▶
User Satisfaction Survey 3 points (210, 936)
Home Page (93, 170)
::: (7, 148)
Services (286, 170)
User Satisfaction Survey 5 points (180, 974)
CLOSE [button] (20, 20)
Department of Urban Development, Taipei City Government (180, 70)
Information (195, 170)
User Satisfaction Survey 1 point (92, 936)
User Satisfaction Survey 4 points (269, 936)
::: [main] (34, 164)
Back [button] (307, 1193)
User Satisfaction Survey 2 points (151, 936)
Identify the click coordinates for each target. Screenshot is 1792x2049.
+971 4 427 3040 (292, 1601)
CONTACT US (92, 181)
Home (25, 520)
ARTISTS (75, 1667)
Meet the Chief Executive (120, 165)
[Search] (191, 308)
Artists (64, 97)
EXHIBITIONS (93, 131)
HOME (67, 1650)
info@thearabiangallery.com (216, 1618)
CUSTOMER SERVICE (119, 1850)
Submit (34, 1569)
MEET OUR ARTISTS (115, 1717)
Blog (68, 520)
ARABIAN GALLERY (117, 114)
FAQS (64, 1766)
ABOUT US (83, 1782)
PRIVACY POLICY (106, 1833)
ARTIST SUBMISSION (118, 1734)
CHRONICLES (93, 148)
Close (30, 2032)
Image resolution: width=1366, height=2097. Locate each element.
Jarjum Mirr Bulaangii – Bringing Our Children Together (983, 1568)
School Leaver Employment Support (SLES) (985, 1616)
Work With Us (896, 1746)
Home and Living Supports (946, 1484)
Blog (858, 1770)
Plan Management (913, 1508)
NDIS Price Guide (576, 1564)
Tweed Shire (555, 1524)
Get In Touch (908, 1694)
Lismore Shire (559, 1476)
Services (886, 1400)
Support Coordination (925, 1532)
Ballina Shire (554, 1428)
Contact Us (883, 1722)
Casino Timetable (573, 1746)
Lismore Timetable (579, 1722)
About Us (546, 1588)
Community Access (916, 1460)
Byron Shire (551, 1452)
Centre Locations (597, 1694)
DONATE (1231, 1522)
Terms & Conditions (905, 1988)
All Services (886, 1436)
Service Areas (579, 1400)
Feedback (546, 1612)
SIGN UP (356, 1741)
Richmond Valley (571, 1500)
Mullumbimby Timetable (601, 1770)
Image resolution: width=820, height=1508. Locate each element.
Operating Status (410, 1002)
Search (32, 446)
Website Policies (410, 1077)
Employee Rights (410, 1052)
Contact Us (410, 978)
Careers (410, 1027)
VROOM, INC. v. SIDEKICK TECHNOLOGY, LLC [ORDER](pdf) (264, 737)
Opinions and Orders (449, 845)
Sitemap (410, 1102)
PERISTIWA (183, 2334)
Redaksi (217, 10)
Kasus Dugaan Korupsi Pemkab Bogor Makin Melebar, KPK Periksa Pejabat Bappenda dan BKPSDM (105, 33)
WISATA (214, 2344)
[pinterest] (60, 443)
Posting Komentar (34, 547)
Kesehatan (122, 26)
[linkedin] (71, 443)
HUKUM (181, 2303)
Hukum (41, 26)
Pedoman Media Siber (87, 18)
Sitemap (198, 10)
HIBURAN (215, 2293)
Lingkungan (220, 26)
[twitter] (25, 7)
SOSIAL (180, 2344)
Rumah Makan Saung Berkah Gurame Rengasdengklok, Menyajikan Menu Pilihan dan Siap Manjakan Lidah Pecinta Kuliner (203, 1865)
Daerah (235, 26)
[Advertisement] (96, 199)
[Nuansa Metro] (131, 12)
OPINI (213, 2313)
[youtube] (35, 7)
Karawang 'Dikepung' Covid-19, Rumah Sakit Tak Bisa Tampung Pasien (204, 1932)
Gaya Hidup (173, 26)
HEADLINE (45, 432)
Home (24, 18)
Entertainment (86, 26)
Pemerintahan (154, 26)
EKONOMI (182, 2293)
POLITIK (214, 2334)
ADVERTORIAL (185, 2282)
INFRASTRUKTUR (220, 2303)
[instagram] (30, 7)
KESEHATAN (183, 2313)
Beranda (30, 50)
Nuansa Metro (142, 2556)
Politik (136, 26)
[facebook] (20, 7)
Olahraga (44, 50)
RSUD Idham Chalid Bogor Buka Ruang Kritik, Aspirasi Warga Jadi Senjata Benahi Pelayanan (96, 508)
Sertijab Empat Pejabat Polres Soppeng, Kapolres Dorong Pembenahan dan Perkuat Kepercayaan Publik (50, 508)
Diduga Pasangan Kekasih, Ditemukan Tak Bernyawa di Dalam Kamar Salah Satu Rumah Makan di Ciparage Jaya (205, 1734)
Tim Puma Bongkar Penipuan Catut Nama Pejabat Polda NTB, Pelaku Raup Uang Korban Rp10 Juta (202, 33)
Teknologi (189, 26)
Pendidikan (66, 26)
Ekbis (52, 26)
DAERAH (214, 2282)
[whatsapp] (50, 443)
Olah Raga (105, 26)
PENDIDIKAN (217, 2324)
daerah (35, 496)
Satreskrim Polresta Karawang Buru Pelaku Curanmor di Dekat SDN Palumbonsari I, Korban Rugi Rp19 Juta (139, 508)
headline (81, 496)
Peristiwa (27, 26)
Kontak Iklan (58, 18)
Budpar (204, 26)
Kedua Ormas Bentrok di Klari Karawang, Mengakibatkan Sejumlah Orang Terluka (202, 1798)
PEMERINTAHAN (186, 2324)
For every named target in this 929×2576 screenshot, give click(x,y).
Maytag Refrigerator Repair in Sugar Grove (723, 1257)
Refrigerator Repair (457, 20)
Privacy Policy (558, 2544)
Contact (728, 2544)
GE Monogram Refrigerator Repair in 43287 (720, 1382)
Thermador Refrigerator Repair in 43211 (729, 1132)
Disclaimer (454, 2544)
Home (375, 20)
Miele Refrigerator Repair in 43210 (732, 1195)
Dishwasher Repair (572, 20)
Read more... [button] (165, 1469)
◀
Copy out every one of the records above, line for line, without changing anything.

**TASK RESPONSE:**
User Satisfaction Survey 3 points (210, 936)
Home Page (93, 170)
::: (7, 148)
Services (286, 170)
User Satisfaction Survey 5 points (180, 974)
CLOSE [button] (20, 20)
Department of Urban Development, Taipei City Government (180, 70)
Information (195, 170)
User Satisfaction Survey 1 point (92, 936)
User Satisfaction Survey 4 points (269, 936)
::: [main] (34, 164)
Back [button] (307, 1193)
User Satisfaction Survey 2 points (151, 936)
Identify the click coordinates for each target. Screenshot is 1792x2049.
+971 4 427 3040 (292, 1601)
CONTACT US (92, 181)
Home (25, 520)
ARTISTS (75, 1667)
Meet the Chief Executive (120, 165)
[Search] (191, 308)
Artists (64, 97)
EXHIBITIONS (93, 131)
HOME (67, 1650)
info@thearabiangallery.com (216, 1618)
CUSTOMER SERVICE (119, 1850)
Submit (34, 1569)
MEET OUR ARTISTS (115, 1717)
Blog (68, 520)
ARABIAN GALLERY (117, 114)
FAQS (64, 1766)
ABOUT US (83, 1782)
PRIVACY POLICY (106, 1833)
ARTIST SUBMISSION (118, 1734)
CHRONICLES (93, 148)
Close (30, 2032)
Image resolution: width=1366, height=2097. Locate each element.
Jarjum Mirr Bulaangii – Bringing Our Children Together (983, 1568)
School Leaver Employment Support (SLES) (985, 1616)
Work With Us (896, 1746)
Home and Living Supports (946, 1484)
Blog (858, 1770)
Plan Management (913, 1508)
NDIS Price Guide (576, 1564)
Tweed Shire (555, 1524)
Get In Touch (908, 1694)
Lismore Shire (559, 1476)
Services (886, 1400)
Support Coordination (925, 1532)
Ballina Shire (554, 1428)
Contact Us (883, 1722)
Casino Timetable (573, 1746)
Lismore Timetable (579, 1722)
About Us (546, 1588)
Community Access (916, 1460)
Byron Shire (551, 1452)
Centre Locations (597, 1694)
DONATE (1231, 1522)
Terms & Conditions (905, 1988)
All Services (886, 1436)
Service Areas (579, 1400)
Feedback (546, 1612)
SIGN UP (356, 1741)
Richmond Valley (571, 1500)
Mullumbimby Timetable (601, 1770)
Image resolution: width=820, height=1508. Locate each element.
Operating Status (410, 1002)
Search (32, 446)
Website Policies (410, 1077)
Employee Rights (410, 1052)
Contact Us (410, 978)
Careers (410, 1027)
VROOM, INC. v. SIDEKICK TECHNOLOGY, LLC [ORDER](pdf) (264, 737)
Opinions and Orders (449, 845)
Sitemap (410, 1102)
PERISTIWA (183, 2334)
Redaksi (217, 10)
Kasus Dugaan Korupsi Pemkab Bogor Makin Melebar, KPK Periksa Pejabat Bappenda dan BKPSDM (105, 33)
WISATA (214, 2344)
[pinterest] (60, 443)
Posting Komentar (34, 547)
Kesehatan (122, 26)
[linkedin] (71, 443)
HUKUM (181, 2303)
Hukum (41, 26)
Pedoman Media Siber (87, 18)
Sitemap (198, 10)
HIBURAN (215, 2293)
Lingkungan (220, 26)
[twitter] (25, 7)
SOSIAL (180, 2344)
Rumah Makan Saung Berkah Gurame Rengasdengklok, Menyajikan Menu Pilihan dan Siap Manjakan Lidah Pecinta Kuliner (203, 1865)
Daerah (235, 26)
[Advertisement] (96, 199)
[Nuansa Metro] (131, 12)
OPINI (213, 2313)
[youtube] (35, 7)
Karawang 'Dikepung' Covid-19, Rumah Sakit Tak Bisa Tampung Pasien (204, 1932)
Gaya Hidup (173, 26)
HEADLINE (45, 432)
Home (24, 18)
Entertainment (86, 26)
Pemerintahan (154, 26)
EKONOMI (182, 2293)
POLITIK (214, 2334)
ADVERTORIAL (185, 2282)
INFRASTRUKTUR (220, 2303)
[instagram] (30, 7)
KESEHATAN (183, 2313)
Beranda (30, 50)
Nuansa Metro (142, 2556)
Politik (136, 26)
[facebook] (20, 7)
Olahraga (44, 50)
RSUD Idham Chalid Bogor Buka Ruang Kritik, Aspirasi Warga Jadi Senjata Benahi Pelayanan (96, 508)
Sertijab Empat Pejabat Polres Soppeng, Kapolres Dorong Pembenahan dan Perkuat Kepercayaan Publik (50, 508)
Diduga Pasangan Kekasih, Ditemukan Tak Bernyawa di Dalam Kamar Salah Satu Rumah Makan di Ciparage Jaya (205, 1734)
Tim Puma Bongkar Penipuan Catut Nama Pejabat Polda NTB, Pelaku Raup Uang Korban Rp10 Juta (202, 33)
Teknologi (189, 26)
Pendidikan (66, 26)
Ekbis (52, 26)
DAERAH (214, 2282)
[whatsapp] (50, 443)
Olah Raga (105, 26)
PENDIDIKAN (217, 2324)
daerah (35, 496)
Satreskrim Polresta Karawang Buru Pelaku Curanmor di Dekat SDN Palumbonsari I, Korban Rugi Rp19 Juta (139, 508)
headline (81, 496)
Peristiwa (27, 26)
Kontak Iklan (58, 18)
Budpar (204, 26)
Kedua Ormas Bentrok di Klari Karawang, Mengakibatkan Sejumlah Orang Terluka (202, 1798)
PEMERINTAHAN (186, 2324)
For every named target in this 929×2576 screenshot, give click(x,y).
Maytag Refrigerator Repair in Sugar Grove (723, 1257)
Refrigerator Repair (457, 20)
Privacy Policy (558, 2544)
Contact (728, 2544)
GE Monogram Refrigerator Repair in 43287 (720, 1382)
Thermador Refrigerator Repair in 43211 (729, 1132)
Disclaimer (454, 2544)
Home (375, 20)
Miele Refrigerator Repair in 43210 (732, 1195)
Dishwasher Repair (572, 20)
Read more... [button] (165, 1469)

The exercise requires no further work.